→ **WORK TASK**
Would you pull out every line of the material that contains the string "computer"?

→ **THE DATA**

◇ ◇ ◇ ◇ ◇

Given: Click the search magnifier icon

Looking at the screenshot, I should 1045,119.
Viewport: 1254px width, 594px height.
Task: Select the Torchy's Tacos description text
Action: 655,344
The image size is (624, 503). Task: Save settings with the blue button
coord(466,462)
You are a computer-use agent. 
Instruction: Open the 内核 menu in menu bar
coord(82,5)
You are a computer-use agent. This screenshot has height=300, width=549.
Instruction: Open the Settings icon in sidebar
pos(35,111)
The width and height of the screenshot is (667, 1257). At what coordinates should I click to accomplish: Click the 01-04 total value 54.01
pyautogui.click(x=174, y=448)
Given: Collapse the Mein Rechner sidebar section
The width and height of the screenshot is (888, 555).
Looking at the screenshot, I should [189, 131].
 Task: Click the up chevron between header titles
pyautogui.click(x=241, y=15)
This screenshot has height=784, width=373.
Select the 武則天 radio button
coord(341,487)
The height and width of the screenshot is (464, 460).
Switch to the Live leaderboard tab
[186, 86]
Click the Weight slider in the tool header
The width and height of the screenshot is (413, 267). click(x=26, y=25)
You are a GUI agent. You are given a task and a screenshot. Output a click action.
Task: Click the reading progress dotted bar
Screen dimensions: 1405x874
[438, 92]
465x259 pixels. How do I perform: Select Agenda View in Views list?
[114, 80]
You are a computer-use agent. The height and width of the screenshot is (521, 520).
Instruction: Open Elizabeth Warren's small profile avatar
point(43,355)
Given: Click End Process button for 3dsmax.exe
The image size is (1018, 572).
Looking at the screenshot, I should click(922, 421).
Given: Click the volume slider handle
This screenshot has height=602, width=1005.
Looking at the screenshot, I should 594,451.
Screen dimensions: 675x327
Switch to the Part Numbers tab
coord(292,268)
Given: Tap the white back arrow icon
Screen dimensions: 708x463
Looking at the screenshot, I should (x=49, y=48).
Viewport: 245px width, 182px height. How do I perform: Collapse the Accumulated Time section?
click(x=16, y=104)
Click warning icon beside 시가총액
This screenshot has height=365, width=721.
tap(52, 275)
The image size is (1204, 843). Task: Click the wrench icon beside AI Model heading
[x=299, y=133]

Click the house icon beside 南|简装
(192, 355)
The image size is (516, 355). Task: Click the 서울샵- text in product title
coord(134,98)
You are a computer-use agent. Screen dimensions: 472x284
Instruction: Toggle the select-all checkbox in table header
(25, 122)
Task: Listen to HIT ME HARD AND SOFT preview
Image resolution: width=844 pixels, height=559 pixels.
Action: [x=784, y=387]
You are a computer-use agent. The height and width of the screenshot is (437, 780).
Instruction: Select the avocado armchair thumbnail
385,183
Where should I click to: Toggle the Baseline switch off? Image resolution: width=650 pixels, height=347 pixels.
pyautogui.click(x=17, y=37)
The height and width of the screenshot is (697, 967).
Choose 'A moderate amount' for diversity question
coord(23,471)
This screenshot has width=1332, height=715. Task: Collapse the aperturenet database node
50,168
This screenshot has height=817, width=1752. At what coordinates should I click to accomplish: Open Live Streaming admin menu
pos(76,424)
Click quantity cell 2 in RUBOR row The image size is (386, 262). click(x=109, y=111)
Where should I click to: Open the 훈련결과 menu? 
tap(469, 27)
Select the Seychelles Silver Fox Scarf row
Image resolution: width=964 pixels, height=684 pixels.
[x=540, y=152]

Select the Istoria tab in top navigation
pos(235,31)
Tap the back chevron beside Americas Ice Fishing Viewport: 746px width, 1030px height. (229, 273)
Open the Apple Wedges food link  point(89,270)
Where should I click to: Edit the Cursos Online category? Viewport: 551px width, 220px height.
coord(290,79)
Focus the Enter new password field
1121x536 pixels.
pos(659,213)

◇ ◇ ◇ ◇ ◇

→ **OUTPUT**
You are a computer-use agent. 
You are a computer-use agent. This screenshot has height=300, width=549.
You are a computer-use agent. The height and width of the screenshot is (521, 520).
You are a computer-use agent. Screen dimensions: 472x284
You are a computer-use agent. The height and width of the screenshot is (437, 780).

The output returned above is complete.